TASK DIRECTIONS ::
Reproduce each of the following lines verbatim, in their original order.

Data on locating visible targets ::

'''

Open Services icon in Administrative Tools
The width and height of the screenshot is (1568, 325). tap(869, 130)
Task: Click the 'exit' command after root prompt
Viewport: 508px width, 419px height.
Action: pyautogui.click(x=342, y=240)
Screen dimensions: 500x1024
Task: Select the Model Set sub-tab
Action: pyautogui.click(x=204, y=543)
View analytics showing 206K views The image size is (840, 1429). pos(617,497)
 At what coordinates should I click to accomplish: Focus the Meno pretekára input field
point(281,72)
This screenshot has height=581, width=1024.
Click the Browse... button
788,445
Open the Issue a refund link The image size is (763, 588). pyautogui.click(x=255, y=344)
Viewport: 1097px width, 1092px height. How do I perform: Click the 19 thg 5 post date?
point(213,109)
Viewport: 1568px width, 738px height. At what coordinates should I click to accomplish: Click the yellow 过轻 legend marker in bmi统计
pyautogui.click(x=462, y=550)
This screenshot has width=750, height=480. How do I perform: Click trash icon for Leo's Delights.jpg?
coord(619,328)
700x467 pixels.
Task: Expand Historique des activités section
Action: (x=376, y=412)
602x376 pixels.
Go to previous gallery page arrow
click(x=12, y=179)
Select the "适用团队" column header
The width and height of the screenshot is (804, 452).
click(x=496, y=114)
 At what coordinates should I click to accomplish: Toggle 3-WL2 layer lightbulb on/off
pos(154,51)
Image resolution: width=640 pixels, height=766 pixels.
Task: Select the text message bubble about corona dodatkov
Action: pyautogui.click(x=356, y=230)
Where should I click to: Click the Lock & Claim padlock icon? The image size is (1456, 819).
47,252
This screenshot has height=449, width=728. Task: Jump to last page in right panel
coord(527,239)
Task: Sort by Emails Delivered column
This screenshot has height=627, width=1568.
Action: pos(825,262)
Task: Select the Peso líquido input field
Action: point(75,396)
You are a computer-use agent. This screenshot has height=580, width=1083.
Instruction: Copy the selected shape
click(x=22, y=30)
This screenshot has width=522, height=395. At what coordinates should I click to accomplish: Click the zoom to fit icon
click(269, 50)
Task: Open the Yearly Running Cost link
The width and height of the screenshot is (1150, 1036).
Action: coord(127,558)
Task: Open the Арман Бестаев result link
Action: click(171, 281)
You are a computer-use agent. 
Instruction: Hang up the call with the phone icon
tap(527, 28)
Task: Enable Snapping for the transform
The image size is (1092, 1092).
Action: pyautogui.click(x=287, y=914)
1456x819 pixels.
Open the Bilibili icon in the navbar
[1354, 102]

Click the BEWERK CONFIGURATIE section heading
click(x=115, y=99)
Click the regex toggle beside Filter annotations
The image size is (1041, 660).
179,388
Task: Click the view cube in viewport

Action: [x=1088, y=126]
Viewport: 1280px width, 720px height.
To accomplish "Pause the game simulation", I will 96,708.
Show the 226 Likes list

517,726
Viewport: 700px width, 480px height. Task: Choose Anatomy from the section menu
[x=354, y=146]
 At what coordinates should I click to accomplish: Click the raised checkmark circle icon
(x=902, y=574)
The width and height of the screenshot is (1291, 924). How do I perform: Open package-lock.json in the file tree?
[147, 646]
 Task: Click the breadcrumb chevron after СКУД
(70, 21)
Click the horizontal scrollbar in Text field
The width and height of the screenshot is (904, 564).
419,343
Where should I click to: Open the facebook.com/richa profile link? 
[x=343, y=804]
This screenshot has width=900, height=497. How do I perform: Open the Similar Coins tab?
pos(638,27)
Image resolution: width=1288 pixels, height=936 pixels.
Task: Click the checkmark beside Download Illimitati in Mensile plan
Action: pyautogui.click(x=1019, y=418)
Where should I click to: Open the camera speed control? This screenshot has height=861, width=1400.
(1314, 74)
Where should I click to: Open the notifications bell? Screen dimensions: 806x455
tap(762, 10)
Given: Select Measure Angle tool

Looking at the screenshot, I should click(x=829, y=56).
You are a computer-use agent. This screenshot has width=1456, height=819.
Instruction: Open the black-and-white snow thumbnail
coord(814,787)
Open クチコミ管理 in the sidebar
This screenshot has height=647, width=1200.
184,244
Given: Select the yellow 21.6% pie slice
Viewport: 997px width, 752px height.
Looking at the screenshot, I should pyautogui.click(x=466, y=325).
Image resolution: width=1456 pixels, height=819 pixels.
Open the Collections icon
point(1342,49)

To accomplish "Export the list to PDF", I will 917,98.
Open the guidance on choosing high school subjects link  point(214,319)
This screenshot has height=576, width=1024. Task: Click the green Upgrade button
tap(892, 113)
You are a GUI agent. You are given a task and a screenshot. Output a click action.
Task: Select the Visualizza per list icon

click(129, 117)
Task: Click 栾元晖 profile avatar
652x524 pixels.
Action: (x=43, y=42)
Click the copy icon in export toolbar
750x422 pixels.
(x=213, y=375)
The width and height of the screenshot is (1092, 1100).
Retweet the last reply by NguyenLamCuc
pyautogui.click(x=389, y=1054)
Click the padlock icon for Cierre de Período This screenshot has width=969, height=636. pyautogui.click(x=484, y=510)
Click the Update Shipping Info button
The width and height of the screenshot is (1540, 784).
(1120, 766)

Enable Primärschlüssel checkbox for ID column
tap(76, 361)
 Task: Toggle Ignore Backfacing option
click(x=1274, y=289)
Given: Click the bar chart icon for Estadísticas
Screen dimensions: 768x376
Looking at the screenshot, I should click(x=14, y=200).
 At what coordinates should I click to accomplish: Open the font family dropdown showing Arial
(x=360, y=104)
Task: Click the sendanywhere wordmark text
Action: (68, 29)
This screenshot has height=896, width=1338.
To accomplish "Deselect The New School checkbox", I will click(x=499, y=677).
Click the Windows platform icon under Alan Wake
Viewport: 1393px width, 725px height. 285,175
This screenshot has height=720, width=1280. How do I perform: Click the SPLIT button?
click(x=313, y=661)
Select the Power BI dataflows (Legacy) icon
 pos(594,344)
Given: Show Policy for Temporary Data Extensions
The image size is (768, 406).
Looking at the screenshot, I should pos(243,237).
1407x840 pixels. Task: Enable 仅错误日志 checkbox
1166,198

'''

WRITTEN RESPONSE ::
Open Services icon in Administrative Tools
The width and height of the screenshot is (1568, 325). tap(869, 130)
Task: Click the 'exit' command after root prompt
Viewport: 508px width, 419px height.
Action: pyautogui.click(x=342, y=240)
Screen dimensions: 500x1024
Task: Select the Model Set sub-tab
Action: pyautogui.click(x=204, y=543)
View analytics showing 206K views The image size is (840, 1429). pos(617,497)
 At what coordinates should I click to accomplish: Focus the Meno pretekára input field
point(281,72)
This screenshot has height=581, width=1024.
Click the Browse... button
788,445
Open the Issue a refund link The image size is (763, 588). pyautogui.click(x=255, y=344)
Viewport: 1097px width, 1092px height. How do I perform: Click the 19 thg 5 post date?
point(213,109)
Viewport: 1568px width, 738px height. At what coordinates should I click to accomplish: Click the yellow 过轻 legend marker in bmi统计
pyautogui.click(x=462, y=550)
This screenshot has width=750, height=480. How do I perform: Click trash icon for Leo's Delights.jpg?
coord(619,328)
700x467 pixels.
Task: Expand Historique des activités section
Action: (x=376, y=412)
602x376 pixels.
Go to previous gallery page arrow
click(x=12, y=179)
Select the "适用团队" column header
The width and height of the screenshot is (804, 452).
click(x=496, y=114)
 At what coordinates should I click to accomplish: Toggle 3-WL2 layer lightbulb on/off
pos(154,51)
Image resolution: width=640 pixels, height=766 pixels.
Task: Select the text message bubble about corona dodatkov
Action: pyautogui.click(x=356, y=230)
Where should I click to: Click the Lock & Claim padlock icon? The image size is (1456, 819).
47,252
This screenshot has height=449, width=728. Task: Jump to last page in right panel
coord(527,239)
Task: Sort by Emails Delivered column
This screenshot has height=627, width=1568.
Action: pos(825,262)
Task: Select the Peso líquido input field
Action: point(75,396)
You are a computer-use agent. This screenshot has height=580, width=1083.
Instruction: Copy the selected shape
click(x=22, y=30)
This screenshot has width=522, height=395. At what coordinates should I click to accomplish: Click the zoom to fit icon
click(269, 50)
Task: Open the Yearly Running Cost link
The width and height of the screenshot is (1150, 1036).
Action: coord(127,558)
Task: Open the Арман Бестаев result link
Action: click(171, 281)
You are a computer-use agent. 
Instruction: Hang up the call with the phone icon
tap(527, 28)
Task: Enable Snapping for the transform
The image size is (1092, 1092).
Action: pyautogui.click(x=287, y=914)
1456x819 pixels.
Open the Bilibili icon in the navbar
[1354, 102]

Click the BEWERK CONFIGURATIE section heading
click(x=115, y=99)
Click the regex toggle beside Filter annotations
The image size is (1041, 660).
179,388
Task: Click the view cube in viewport

Action: [x=1088, y=126]
Viewport: 1280px width, 720px height.
To accomplish "Pause the game simulation", I will 96,708.
Show the 226 Likes list

517,726
Viewport: 700px width, 480px height. Task: Choose Anatomy from the section menu
[x=354, y=146]
 At what coordinates should I click to accomplish: Click the raised checkmark circle icon
(x=902, y=574)
The width and height of the screenshot is (1291, 924). How do I perform: Open package-lock.json in the file tree?
[147, 646]
 Task: Click the breadcrumb chevron after СКУД
(70, 21)
Click the horizontal scrollbar in Text field
The width and height of the screenshot is (904, 564).
419,343
Where should I click to: Open the facebook.com/richa profile link? 
[x=343, y=804]
This screenshot has width=900, height=497. How do I perform: Open the Similar Coins tab?
pos(638,27)
Image resolution: width=1288 pixels, height=936 pixels.
Task: Click the checkmark beside Download Illimitati in Mensile plan
Action: pyautogui.click(x=1019, y=418)
Where should I click to: Open the camera speed control? This screenshot has height=861, width=1400.
(1314, 74)
Where should I click to: Open the notifications bell? Screen dimensions: 806x455
tap(762, 10)
Given: Select Measure Angle tool

Looking at the screenshot, I should click(x=829, y=56).
You are a computer-use agent. This screenshot has width=1456, height=819.
Instruction: Open the black-and-white snow thumbnail
coord(814,787)
Open クチコミ管理 in the sidebar
This screenshot has height=647, width=1200.
184,244
Given: Select the yellow 21.6% pie slice
Viewport: 997px width, 752px height.
Looking at the screenshot, I should pyautogui.click(x=466, y=325).
Image resolution: width=1456 pixels, height=819 pixels.
Open the Collections icon
point(1342,49)

To accomplish "Export the list to PDF", I will 917,98.
Open the guidance on choosing high school subjects link  point(214,319)
This screenshot has height=576, width=1024. Task: Click the green Upgrade button
tap(892, 113)
You are a GUI agent. You are given a task and a screenshot. Output a click action.
Task: Select the Visualizza per list icon

click(129, 117)
Task: Click 栾元晖 profile avatar
652x524 pixels.
Action: (x=43, y=42)
Click the copy icon in export toolbar
750x422 pixels.
(x=213, y=375)
The width and height of the screenshot is (1092, 1100).
Retweet the last reply by NguyenLamCuc
pyautogui.click(x=389, y=1054)
Click the padlock icon for Cierre de Período This screenshot has width=969, height=636. pyautogui.click(x=484, y=510)
Click the Update Shipping Info button
The width and height of the screenshot is (1540, 784).
(1120, 766)

Enable Primärschlüssel checkbox for ID column
tap(76, 361)
 Task: Toggle Ignore Backfacing option
click(x=1274, y=289)
Given: Click the bar chart icon for Estadísticas
Screen dimensions: 768x376
Looking at the screenshot, I should click(x=14, y=200).
 At what coordinates should I click to accomplish: Open the font family dropdown showing Arial
(x=360, y=104)
Task: Click the sendanywhere wordmark text
Action: (68, 29)
This screenshot has height=896, width=1338.
To accomplish "Deselect The New School checkbox", I will click(x=499, y=677).
Click the Windows platform icon under Alan Wake
Viewport: 1393px width, 725px height. 285,175
This screenshot has height=720, width=1280. How do I perform: Click the SPLIT button?
click(x=313, y=661)
Select the Power BI dataflows (Legacy) icon
 pos(594,344)
Given: Show Policy for Temporary Data Extensions
The image size is (768, 406).
Looking at the screenshot, I should pos(243,237).
1407x840 pixels. Task: Enable 仅错误日志 checkbox
1166,198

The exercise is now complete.